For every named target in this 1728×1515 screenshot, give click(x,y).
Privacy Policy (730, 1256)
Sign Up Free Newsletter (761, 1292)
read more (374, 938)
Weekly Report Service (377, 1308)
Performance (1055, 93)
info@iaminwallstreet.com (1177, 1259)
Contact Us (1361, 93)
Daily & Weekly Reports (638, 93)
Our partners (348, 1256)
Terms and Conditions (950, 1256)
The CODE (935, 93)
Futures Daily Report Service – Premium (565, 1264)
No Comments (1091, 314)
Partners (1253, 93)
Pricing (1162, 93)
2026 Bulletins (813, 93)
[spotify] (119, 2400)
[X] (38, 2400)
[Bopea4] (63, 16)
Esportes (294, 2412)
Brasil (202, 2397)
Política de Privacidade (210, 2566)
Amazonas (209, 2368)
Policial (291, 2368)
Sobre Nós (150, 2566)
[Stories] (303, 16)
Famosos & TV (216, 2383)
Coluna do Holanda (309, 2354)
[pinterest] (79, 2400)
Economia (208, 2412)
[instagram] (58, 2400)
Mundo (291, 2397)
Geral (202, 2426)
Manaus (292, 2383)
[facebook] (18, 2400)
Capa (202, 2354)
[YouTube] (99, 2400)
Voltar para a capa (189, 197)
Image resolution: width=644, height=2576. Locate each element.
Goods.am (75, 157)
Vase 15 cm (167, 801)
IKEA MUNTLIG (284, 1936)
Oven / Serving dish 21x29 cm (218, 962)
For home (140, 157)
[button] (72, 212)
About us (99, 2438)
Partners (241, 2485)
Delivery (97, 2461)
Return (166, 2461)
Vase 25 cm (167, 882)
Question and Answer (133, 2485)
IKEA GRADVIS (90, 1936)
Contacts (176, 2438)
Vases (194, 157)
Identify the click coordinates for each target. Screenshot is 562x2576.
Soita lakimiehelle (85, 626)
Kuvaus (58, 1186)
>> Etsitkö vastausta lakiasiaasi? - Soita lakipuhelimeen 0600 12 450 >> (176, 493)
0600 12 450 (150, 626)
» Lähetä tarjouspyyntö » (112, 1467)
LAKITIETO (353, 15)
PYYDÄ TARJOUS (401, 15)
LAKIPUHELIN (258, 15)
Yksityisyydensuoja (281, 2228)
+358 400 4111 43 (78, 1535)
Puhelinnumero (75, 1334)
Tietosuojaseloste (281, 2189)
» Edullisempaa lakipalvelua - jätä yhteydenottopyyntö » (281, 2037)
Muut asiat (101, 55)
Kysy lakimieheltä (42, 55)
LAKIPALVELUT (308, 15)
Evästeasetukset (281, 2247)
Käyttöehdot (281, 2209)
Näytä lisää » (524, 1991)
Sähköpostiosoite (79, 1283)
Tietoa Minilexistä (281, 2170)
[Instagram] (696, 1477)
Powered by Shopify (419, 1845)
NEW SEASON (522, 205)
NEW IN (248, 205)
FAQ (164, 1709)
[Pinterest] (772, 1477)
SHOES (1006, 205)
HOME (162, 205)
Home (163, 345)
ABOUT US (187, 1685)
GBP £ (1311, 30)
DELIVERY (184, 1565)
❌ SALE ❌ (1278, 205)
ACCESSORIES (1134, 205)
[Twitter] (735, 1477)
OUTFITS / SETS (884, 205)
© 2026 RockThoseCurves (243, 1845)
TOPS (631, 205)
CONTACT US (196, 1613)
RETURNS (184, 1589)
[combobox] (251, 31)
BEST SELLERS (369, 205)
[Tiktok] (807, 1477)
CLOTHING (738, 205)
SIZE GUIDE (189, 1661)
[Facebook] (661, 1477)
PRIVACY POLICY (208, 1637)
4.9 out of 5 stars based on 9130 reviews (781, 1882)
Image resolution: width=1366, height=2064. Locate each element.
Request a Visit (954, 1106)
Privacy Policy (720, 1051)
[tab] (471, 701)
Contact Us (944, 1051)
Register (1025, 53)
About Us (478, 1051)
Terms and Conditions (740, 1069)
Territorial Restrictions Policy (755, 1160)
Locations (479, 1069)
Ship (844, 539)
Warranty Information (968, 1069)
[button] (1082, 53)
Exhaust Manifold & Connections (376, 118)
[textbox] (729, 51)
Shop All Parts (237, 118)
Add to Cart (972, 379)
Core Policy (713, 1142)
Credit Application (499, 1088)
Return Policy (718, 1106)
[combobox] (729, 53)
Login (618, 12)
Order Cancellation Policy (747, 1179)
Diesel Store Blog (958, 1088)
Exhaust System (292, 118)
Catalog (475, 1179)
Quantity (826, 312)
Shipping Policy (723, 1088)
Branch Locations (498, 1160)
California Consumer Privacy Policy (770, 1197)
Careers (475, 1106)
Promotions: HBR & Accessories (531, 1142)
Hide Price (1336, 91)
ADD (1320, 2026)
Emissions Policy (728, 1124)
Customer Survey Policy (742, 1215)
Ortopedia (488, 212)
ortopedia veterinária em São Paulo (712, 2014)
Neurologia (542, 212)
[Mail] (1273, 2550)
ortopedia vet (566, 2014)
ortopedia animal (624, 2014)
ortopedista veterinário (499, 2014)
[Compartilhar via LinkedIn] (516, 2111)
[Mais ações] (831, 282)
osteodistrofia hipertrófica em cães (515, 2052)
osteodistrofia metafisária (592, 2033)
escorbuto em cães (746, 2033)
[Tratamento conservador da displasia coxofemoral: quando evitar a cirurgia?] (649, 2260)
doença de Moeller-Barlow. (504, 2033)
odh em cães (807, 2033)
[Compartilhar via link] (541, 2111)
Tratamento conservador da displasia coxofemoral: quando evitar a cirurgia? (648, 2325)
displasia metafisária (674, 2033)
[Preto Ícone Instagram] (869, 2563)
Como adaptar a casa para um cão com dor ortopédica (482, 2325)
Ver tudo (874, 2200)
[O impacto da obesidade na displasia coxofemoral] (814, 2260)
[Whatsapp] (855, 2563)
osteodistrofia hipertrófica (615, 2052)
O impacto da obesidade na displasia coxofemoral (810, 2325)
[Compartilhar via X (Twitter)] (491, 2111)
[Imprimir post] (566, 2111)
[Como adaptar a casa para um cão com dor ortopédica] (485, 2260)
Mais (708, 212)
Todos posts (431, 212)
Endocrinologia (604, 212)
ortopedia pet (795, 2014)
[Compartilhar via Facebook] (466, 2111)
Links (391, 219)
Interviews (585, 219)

Prompt
The output must consist solely of the lines from the first line of the records through the line containing "LAKIPALVELUT (308, 15)", reproduced exactly.

Task output
For every named target in this 1728×1515 screenshot, give click(x,y).
Privacy Policy (730, 1256)
Sign Up Free Newsletter (761, 1292)
read more (374, 938)
Weekly Report Service (377, 1308)
Performance (1055, 93)
info@iaminwallstreet.com (1177, 1259)
Contact Us (1361, 93)
Daily & Weekly Reports (638, 93)
Our partners (348, 1256)
Terms and Conditions (950, 1256)
The CODE (935, 93)
Futures Daily Report Service – Premium (565, 1264)
No Comments (1091, 314)
Partners (1253, 93)
Pricing (1162, 93)
2026 Bulletins (813, 93)
[spotify] (119, 2400)
[X] (38, 2400)
[Bopea4] (63, 16)
Esportes (294, 2412)
Brasil (202, 2397)
Política de Privacidade (210, 2566)
Amazonas (209, 2368)
Policial (291, 2368)
Sobre Nós (150, 2566)
[Stories] (303, 16)
Famosos & TV (216, 2383)
Coluna do Holanda (309, 2354)
[pinterest] (79, 2400)
Economia (208, 2412)
[instagram] (58, 2400)
Mundo (291, 2397)
Geral (202, 2426)
Manaus (292, 2383)
[facebook] (18, 2400)
Capa (202, 2354)
[YouTube] (99, 2400)
Voltar para a capa (189, 197)
Image resolution: width=644, height=2576. Locate each element.
Goods.am (75, 157)
Vase 15 cm (167, 801)
IKEA MUNTLIG (284, 1936)
Oven / Serving dish 21x29 cm (218, 962)
For home (140, 157)
[button] (72, 212)
About us (99, 2438)
Partners (241, 2485)
Delivery (97, 2461)
Return (166, 2461)
Vase 25 cm (167, 882)
Question and Answer (133, 2485)
IKEA GRADVIS (90, 1936)
Contacts (176, 2438)
Vases (194, 157)
Identify the click coordinates for each target. Screenshot is 562x2576.
Soita lakimiehelle (85, 626)
Kuvaus (58, 1186)
>> Etsitkö vastausta lakiasiaasi? - Soita lakipuhelimeen 0600 12 450 >> (176, 493)
0600 12 450 (150, 626)
» Lähetä tarjouspyyntö » (112, 1467)
LAKITIETO (353, 15)
PYYDÄ TARJOUS (401, 15)
LAKIPUHELIN (258, 15)
Yksityisyydensuoja (281, 2228)
+358 400 4111 43 (78, 1535)
Puhelinnumero (75, 1334)
Tietosuojaseloste (281, 2189)
» Edullisempaa lakipalvelua - jätä yhteydenottopyyntö » (281, 2037)
Muut asiat (101, 55)
Kysy lakimieheltä (42, 55)
LAKIPALVELUT (308, 15)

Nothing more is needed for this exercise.